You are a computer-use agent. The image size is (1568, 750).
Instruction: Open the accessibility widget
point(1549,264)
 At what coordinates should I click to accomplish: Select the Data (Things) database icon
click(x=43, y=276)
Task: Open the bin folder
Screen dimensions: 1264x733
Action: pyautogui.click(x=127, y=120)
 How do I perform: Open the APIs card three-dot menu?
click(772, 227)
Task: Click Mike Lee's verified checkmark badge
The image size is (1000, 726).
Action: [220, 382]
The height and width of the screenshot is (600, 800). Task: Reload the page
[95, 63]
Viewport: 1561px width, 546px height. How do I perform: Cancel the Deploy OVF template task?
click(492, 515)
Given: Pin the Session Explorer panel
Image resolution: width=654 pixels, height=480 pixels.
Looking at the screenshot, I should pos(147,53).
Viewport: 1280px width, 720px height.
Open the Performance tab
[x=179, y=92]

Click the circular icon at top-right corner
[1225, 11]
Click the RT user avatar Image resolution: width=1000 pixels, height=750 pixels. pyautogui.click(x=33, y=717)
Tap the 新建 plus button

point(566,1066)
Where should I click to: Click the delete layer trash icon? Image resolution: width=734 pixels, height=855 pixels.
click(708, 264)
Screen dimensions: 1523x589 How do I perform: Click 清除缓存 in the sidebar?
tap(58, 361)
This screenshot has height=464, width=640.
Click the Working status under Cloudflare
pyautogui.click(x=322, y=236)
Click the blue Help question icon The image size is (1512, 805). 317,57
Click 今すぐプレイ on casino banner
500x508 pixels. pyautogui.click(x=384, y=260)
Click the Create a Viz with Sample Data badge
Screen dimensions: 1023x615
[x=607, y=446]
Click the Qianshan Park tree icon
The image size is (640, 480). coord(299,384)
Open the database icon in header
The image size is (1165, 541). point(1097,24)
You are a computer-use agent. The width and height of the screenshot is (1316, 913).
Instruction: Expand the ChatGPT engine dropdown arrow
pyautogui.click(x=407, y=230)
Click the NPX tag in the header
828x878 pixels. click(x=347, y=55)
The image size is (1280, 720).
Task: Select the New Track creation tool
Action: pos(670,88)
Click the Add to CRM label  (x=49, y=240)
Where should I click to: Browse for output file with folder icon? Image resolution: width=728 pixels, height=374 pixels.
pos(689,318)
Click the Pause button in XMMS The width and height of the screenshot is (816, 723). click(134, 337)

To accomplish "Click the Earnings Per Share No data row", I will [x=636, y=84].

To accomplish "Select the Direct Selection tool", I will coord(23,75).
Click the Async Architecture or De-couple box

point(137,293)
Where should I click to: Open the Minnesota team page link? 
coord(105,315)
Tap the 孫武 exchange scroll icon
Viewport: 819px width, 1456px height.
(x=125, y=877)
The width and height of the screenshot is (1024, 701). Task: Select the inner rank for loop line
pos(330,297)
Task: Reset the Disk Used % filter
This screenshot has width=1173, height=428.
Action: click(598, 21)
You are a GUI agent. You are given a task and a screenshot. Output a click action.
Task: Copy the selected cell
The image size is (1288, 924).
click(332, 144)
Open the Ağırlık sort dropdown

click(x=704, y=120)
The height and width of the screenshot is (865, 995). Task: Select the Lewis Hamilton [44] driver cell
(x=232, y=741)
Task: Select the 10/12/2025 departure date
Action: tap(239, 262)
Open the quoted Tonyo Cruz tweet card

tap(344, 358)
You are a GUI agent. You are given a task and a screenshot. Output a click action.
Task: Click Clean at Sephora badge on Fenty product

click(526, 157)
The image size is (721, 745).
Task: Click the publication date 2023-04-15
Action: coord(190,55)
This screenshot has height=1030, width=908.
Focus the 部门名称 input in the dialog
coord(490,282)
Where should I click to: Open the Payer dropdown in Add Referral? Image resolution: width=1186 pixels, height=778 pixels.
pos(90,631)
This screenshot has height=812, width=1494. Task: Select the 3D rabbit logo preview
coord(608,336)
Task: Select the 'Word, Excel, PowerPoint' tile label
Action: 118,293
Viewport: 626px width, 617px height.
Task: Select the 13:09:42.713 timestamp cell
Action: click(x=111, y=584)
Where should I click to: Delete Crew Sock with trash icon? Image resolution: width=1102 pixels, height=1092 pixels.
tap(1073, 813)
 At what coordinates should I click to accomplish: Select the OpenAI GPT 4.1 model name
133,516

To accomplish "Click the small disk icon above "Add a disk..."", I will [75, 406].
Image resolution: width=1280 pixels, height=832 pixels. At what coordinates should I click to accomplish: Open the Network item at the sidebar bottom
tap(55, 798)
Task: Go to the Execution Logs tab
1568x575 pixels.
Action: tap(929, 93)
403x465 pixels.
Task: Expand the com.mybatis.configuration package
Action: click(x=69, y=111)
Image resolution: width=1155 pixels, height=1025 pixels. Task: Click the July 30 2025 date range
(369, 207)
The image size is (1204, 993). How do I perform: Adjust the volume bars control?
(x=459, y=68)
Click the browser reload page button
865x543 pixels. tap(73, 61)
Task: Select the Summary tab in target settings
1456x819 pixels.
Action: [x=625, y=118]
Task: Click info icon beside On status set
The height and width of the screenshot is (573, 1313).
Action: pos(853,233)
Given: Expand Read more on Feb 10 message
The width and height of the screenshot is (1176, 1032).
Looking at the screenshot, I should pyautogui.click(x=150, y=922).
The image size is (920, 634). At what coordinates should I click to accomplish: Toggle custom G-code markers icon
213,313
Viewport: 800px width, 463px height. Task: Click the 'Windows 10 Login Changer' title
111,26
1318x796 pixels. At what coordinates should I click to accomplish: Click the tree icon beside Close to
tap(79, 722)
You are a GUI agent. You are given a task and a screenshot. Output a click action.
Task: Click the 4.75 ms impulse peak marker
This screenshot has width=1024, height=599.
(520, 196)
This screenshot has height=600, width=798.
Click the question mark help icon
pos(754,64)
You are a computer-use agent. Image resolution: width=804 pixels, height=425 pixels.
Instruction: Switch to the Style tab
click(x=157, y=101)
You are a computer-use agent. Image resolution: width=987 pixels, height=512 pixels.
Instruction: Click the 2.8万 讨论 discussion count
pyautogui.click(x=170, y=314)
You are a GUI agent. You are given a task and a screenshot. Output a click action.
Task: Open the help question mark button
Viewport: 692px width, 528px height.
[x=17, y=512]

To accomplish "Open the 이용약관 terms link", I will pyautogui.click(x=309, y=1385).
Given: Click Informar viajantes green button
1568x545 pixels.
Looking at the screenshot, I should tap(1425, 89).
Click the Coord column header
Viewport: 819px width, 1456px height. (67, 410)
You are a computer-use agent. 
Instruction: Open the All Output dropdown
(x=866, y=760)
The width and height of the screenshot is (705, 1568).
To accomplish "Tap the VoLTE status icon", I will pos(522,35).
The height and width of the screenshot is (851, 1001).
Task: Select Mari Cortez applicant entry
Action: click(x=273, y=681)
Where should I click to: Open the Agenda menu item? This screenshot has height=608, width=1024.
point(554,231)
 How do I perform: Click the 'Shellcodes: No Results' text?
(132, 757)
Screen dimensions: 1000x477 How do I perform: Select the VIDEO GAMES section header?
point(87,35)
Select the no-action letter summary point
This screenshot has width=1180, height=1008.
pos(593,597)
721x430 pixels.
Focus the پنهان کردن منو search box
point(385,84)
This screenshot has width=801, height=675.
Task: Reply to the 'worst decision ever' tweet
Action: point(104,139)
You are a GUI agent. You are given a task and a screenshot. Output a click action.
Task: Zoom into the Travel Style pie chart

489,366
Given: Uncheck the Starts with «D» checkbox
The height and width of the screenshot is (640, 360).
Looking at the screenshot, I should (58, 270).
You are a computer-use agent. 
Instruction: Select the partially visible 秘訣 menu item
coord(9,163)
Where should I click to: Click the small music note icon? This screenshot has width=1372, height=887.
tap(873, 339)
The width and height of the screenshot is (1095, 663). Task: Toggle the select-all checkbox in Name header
□ □ □ □ □ □ □
## Prompt
Repeat the records above in full, word for word.

## Result for this exercise
You are a computer-use agent. The image size is (1568, 750).
Instruction: Open the accessibility widget
point(1549,264)
 At what coordinates should I click to accomplish: Select the Data (Things) database icon
click(x=43, y=276)
Task: Open the bin folder
Screen dimensions: 1264x733
Action: pyautogui.click(x=127, y=120)
 How do I perform: Open the APIs card three-dot menu?
click(772, 227)
Task: Click Mike Lee's verified checkmark badge
The image size is (1000, 726).
Action: [220, 382]
The height and width of the screenshot is (600, 800). Task: Reload the page
[95, 63]
Viewport: 1561px width, 546px height. How do I perform: Cancel the Deploy OVF template task?
click(492, 515)
Given: Pin the Session Explorer panel
Image resolution: width=654 pixels, height=480 pixels.
Looking at the screenshot, I should pos(147,53).
Viewport: 1280px width, 720px height.
Open the Performance tab
[x=179, y=92]

Click the circular icon at top-right corner
[1225, 11]
Click the RT user avatar Image resolution: width=1000 pixels, height=750 pixels. pyautogui.click(x=33, y=717)
Tap the 新建 plus button

point(566,1066)
Where should I click to: Click the delete layer trash icon? Image resolution: width=734 pixels, height=855 pixels.
click(708, 264)
Screen dimensions: 1523x589 How do I perform: Click 清除缓存 in the sidebar?
tap(58, 361)
This screenshot has height=464, width=640.
Click the Working status under Cloudflare
pyautogui.click(x=322, y=236)
Click the blue Help question icon The image size is (1512, 805). 317,57
Click 今すぐプレイ on casino banner
500x508 pixels. pyautogui.click(x=384, y=260)
Click the Create a Viz with Sample Data badge
Screen dimensions: 1023x615
[x=607, y=446]
Click the Qianshan Park tree icon
The image size is (640, 480). coord(299,384)
Open the database icon in header
The image size is (1165, 541). point(1097,24)
You are a computer-use agent. The width and height of the screenshot is (1316, 913).
Instruction: Expand the ChatGPT engine dropdown arrow
pyautogui.click(x=407, y=230)
Click the NPX tag in the header
828x878 pixels. click(x=347, y=55)
The image size is (1280, 720).
Task: Select the New Track creation tool
Action: pos(670,88)
Click the Add to CRM label  (x=49, y=240)
Where should I click to: Browse for output file with folder icon? Image resolution: width=728 pixels, height=374 pixels.
pos(689,318)
Click the Pause button in XMMS The width and height of the screenshot is (816, 723). click(134, 337)

To accomplish "Click the Earnings Per Share No data row", I will [x=636, y=84].

To accomplish "Select the Direct Selection tool", I will coord(23,75).
Click the Async Architecture or De-couple box

point(137,293)
Where should I click to: Open the Minnesota team page link? 
coord(105,315)
Tap the 孫武 exchange scroll icon
Viewport: 819px width, 1456px height.
(x=125, y=877)
The width and height of the screenshot is (1024, 701). Task: Select the inner rank for loop line
pos(330,297)
Task: Reset the Disk Used % filter
This screenshot has width=1173, height=428.
Action: click(598, 21)
You are a GUI agent. You are given a task and a screenshot. Output a click action.
Task: Copy the selected cell
The image size is (1288, 924).
click(332, 144)
Open the Ağırlık sort dropdown

click(x=704, y=120)
The height and width of the screenshot is (865, 995). Task: Select the Lewis Hamilton [44] driver cell
(x=232, y=741)
Task: Select the 10/12/2025 departure date
Action: tap(239, 262)
Open the quoted Tonyo Cruz tweet card

tap(344, 358)
You are a GUI agent. You are given a task and a screenshot. Output a click action.
Task: Click Clean at Sephora badge on Fenty product

click(526, 157)
The image size is (721, 745).
Task: Click the publication date 2023-04-15
Action: coord(190,55)
This screenshot has height=1030, width=908.
Focus the 部门名称 input in the dialog
coord(490,282)
Where should I click to: Open the Payer dropdown in Add Referral? Image resolution: width=1186 pixels, height=778 pixels.
pos(90,631)
This screenshot has height=812, width=1494. Task: Select the 3D rabbit logo preview
coord(608,336)
Task: Select the 'Word, Excel, PowerPoint' tile label
Action: 118,293
Viewport: 626px width, 617px height.
Task: Select the 13:09:42.713 timestamp cell
Action: click(x=111, y=584)
Where should I click to: Delete Crew Sock with trash icon? Image resolution: width=1102 pixels, height=1092 pixels.
tap(1073, 813)
 At what coordinates should I click to accomplish: Select the OpenAI GPT 4.1 model name
133,516

To accomplish "Click the small disk icon above "Add a disk..."", I will [75, 406].
Image resolution: width=1280 pixels, height=832 pixels. At what coordinates should I click to accomplish: Open the Network item at the sidebar bottom
tap(55, 798)
Task: Go to the Execution Logs tab
1568x575 pixels.
Action: tap(929, 93)
403x465 pixels.
Task: Expand the com.mybatis.configuration package
Action: click(x=69, y=111)
Image resolution: width=1155 pixels, height=1025 pixels. Task: Click the July 30 2025 date range
(369, 207)
The image size is (1204, 993). How do I perform: Adjust the volume bars control?
(x=459, y=68)
Click the browser reload page button
865x543 pixels. tap(73, 61)
Task: Select the Summary tab in target settings
1456x819 pixels.
Action: [x=625, y=118]
Task: Click info icon beside On status set
The height and width of the screenshot is (573, 1313).
Action: pos(853,233)
Given: Expand Read more on Feb 10 message
The width and height of the screenshot is (1176, 1032).
Looking at the screenshot, I should pyautogui.click(x=150, y=922).
The image size is (920, 634). At what coordinates should I click to accomplish: Toggle custom G-code markers icon
213,313
Viewport: 800px width, 463px height. Task: Click the 'Windows 10 Login Changer' title
111,26
1318x796 pixels. At what coordinates should I click to accomplish: Click the tree icon beside Close to
tap(79, 722)
You are a GUI agent. You are given a task and a screenshot. Output a click action.
Task: Click the 4.75 ms impulse peak marker
This screenshot has width=1024, height=599.
(520, 196)
This screenshot has height=600, width=798.
Click the question mark help icon
pos(754,64)
You are a computer-use agent. Image resolution: width=804 pixels, height=425 pixels.
Instruction: Switch to the Style tab
click(x=157, y=101)
You are a computer-use agent. Image resolution: width=987 pixels, height=512 pixels.
Instruction: Click the 2.8万 讨论 discussion count
pyautogui.click(x=170, y=314)
You are a GUI agent. You are given a task and a screenshot. Output a click action.
Task: Open the help question mark button
Viewport: 692px width, 528px height.
[x=17, y=512]

To accomplish "Open the 이용약관 terms link", I will pyautogui.click(x=309, y=1385).
Given: Click Informar viajantes green button
1568x545 pixels.
Looking at the screenshot, I should tap(1425, 89).
Click the Coord column header
Viewport: 819px width, 1456px height. (67, 410)
You are a computer-use agent. 
Instruction: Open the All Output dropdown
(x=866, y=760)
The width and height of the screenshot is (705, 1568).
To accomplish "Tap the VoLTE status icon", I will pos(522,35).
The height and width of the screenshot is (851, 1001).
Task: Select Mari Cortez applicant entry
Action: click(x=273, y=681)
Where should I click to: Open the Agenda menu item? This screenshot has height=608, width=1024.
point(554,231)
 How do I perform: Click the 'Shellcodes: No Results' text?
(132, 757)
Screen dimensions: 1000x477 How do I perform: Select the VIDEO GAMES section header?
point(87,35)
Select the no-action letter summary point
This screenshot has width=1180, height=1008.
pos(593,597)
721x430 pixels.
Focus the پنهان کردن منو search box
point(385,84)
This screenshot has width=801, height=675.
Task: Reply to the 'worst decision ever' tweet
Action: point(104,139)
You are a GUI agent. You are given a task and a screenshot. Output a click action.
Task: Zoom into the Travel Style pie chart

489,366
Given: Uncheck the Starts with «D» checkbox
The height and width of the screenshot is (640, 360).
Looking at the screenshot, I should (58, 270).
You are a computer-use agent. 
Instruction: Select the partially visible 秘訣 menu item
coord(9,163)
Where should I click to: Click the small music note icon? This screenshot has width=1372, height=887.
tap(873, 339)
The width and height of the screenshot is (1095, 663). Task: Toggle the select-all checkbox in Name header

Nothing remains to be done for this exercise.